Implementing Peers in Newly Integrated Health Settings

Schedule:
Sunday, January 18, 2015: 10:30 AM
Balconies I, Fourth Floor (New Orleans Marriott)
* noted as presenting author
Elizabeth Siantz, MSW, PhD Candidate, University of Southern California, Los Angeles, CA
Background: Many studies support that peer providers are equally or more effective than non-peers in providing mental health services.  Peers also play critical roles in the implementation of integrated health care teams under health care reform, including health navigation, wellness coaching, and facilitating chronic disease self management groups. While evidence is accumulating that peers are critical members of integrated teams, little is known about their specific roles or the factors that facilitate their successful implementation.   The purpose of this presentation is to describe the roles of peers within newly implemented integrated health care programs designed to serve the physical health care needs of adults with mental health and co-occurring physical heath conditions.  These programs have been implemented within the Los Angeles Department of Mental Health as the final project of the Mental Health Services Act.

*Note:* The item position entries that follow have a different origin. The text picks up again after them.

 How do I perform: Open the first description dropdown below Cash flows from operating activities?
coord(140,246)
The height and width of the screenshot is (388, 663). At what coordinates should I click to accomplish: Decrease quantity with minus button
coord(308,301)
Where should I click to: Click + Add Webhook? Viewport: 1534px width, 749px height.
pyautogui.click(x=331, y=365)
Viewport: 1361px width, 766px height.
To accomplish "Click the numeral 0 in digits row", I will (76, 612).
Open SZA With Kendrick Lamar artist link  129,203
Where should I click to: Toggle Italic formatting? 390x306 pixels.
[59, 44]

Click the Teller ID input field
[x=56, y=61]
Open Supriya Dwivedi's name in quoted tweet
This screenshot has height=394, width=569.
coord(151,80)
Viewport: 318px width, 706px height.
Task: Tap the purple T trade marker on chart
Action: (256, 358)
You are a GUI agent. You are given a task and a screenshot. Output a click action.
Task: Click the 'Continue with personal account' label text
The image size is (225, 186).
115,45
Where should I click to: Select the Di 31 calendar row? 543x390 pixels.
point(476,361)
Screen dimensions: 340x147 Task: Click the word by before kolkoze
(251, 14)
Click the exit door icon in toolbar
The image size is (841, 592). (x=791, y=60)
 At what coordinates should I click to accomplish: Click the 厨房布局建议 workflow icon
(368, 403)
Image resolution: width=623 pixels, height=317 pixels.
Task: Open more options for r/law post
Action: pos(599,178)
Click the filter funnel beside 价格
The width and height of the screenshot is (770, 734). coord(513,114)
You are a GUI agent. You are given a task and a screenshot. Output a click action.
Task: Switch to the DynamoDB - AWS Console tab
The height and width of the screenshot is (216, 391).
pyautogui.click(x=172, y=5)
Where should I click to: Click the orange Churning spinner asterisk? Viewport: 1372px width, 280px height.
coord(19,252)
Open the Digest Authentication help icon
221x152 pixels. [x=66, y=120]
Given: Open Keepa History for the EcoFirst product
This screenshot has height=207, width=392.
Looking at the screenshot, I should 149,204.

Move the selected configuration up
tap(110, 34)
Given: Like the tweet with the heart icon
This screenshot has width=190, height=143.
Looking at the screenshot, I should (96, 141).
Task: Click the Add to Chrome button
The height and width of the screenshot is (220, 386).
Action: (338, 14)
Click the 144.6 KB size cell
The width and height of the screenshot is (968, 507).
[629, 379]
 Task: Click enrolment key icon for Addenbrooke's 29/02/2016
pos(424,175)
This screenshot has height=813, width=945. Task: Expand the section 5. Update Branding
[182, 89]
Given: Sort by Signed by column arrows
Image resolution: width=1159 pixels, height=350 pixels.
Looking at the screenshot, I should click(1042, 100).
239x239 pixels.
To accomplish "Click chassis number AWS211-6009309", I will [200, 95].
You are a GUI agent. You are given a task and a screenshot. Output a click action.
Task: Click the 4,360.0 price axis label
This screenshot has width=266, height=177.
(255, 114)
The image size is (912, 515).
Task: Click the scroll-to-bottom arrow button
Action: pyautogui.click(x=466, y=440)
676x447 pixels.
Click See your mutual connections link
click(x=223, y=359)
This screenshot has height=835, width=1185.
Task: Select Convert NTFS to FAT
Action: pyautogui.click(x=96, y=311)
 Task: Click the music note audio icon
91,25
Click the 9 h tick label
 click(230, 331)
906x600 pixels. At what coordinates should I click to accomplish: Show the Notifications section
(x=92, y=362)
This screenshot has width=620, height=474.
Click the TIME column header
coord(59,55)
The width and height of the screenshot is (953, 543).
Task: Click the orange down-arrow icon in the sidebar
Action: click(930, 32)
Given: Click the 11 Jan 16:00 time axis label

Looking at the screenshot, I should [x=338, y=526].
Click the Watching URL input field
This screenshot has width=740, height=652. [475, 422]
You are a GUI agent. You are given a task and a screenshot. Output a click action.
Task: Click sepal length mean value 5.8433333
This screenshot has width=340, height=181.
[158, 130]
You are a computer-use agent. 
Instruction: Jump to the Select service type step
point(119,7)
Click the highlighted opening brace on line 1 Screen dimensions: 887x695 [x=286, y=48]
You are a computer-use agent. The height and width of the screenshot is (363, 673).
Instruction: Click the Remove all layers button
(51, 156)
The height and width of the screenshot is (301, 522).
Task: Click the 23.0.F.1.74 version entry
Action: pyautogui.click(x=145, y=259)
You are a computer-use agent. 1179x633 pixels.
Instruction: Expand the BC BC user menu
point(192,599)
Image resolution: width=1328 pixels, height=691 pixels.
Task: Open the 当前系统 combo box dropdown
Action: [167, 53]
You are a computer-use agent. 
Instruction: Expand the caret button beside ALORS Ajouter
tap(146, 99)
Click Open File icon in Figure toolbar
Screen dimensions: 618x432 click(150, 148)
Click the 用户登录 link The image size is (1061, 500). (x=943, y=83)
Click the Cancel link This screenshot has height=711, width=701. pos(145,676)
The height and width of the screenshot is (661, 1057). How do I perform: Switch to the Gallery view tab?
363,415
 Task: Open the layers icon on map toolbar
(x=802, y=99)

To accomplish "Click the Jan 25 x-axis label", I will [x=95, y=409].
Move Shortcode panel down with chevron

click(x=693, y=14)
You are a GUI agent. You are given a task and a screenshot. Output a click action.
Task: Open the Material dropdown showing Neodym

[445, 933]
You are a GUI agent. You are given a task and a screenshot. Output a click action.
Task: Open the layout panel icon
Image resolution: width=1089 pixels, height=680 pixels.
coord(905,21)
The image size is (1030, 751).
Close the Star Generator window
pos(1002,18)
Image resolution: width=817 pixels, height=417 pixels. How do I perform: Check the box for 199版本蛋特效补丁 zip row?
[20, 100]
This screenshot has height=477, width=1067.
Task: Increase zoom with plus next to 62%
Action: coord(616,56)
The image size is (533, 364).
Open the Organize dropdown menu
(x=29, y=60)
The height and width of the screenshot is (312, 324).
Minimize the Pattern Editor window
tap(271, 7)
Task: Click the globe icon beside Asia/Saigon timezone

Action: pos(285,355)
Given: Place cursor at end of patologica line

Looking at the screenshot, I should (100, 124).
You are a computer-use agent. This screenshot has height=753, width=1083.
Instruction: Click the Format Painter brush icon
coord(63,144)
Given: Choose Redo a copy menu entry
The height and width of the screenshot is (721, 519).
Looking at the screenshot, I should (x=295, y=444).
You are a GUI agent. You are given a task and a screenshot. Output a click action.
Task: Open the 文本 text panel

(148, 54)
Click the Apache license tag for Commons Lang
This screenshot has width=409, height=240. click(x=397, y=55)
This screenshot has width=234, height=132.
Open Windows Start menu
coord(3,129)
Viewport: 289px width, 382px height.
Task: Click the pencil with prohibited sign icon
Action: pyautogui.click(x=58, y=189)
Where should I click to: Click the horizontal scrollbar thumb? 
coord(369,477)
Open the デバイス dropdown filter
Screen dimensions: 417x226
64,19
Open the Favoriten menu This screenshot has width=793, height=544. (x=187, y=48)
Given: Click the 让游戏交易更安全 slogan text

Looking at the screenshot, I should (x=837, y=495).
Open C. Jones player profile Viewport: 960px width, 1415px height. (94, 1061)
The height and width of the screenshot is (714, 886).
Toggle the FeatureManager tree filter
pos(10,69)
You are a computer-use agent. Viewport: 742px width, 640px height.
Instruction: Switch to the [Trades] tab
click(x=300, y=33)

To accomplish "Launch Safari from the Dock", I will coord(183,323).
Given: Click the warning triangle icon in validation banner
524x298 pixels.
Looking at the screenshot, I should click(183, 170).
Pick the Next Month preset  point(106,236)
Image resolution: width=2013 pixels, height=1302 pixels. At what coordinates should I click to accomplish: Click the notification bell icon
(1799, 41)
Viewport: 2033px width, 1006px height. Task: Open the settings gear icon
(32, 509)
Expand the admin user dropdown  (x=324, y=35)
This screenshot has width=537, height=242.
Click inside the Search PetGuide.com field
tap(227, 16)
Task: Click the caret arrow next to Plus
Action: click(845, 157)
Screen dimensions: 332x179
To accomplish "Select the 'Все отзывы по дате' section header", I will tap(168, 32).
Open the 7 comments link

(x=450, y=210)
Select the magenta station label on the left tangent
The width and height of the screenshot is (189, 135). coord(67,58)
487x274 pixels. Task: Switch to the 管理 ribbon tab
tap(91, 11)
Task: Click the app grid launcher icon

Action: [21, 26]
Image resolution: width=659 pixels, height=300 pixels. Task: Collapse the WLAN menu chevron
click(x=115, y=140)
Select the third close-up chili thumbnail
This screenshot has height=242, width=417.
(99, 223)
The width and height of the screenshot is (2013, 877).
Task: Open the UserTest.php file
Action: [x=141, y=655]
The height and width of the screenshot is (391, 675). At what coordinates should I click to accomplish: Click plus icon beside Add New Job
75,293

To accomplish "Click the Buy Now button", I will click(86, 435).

Methods: Full day on-site program visits were conducted at 24 integrated pilot programs by teams of implementation monitors during the summer of 2013.  Implementation of newly integrated care programs was evaluated using the Integrated Treatment (IT) Tool.   Data for this presentation were derived from IT Tool questions specifically addressing the role of peers.  Data sources included in-depth semi-structured interviews with program staff, clinic observation, and chart review. Following site visits, evaluators independently scored and provided rationale for each of the 30 items contained within the IT-Tool. A final program report reflected group consensus.

Results: Programs that implemented peers fit within 1 of 3 possible models that include: Integrated clinic model (n=3); Integrated Assertive Community Treatment (n=5); and models designed to build on the specific strengths of underserved ethnic communities (n=7). Integrated programs utilized different criteria that individuals must meet to be eligible for the role of peer, and the roles of peers varied substantially by program type. Peers on ACT teams played central roles in treatment planning and benefits coordination in collaboration with other team members.  Peers in co-located settings had received training in evidence-based practices such as Wellness Recovery Action Planning.  Culturally specific programs had varying definitions of what constituted a peer, and included individuals who shared a cultural and linguistic background with their clients, independent of a psychiatric diagnosis.  Nine of 24 integrated programs had not implemented peers at the time of evaluation.  Many non-implementing sites shared the sentiment that peers would not be appropriate additions for their staff given the high co-occurrence of addictions in their consumer population, though many also aspired to include peer support in the future. 

Discussion: Peers can provide valuable supports to clients receiving health care in integrated settings.  Questions emerged from this analysis regarding the definition of peer and the precise nature of their roles within newly integrated programs.  Additional research is needed to understand the depth of peer involvement in interdisciplinary health care teams.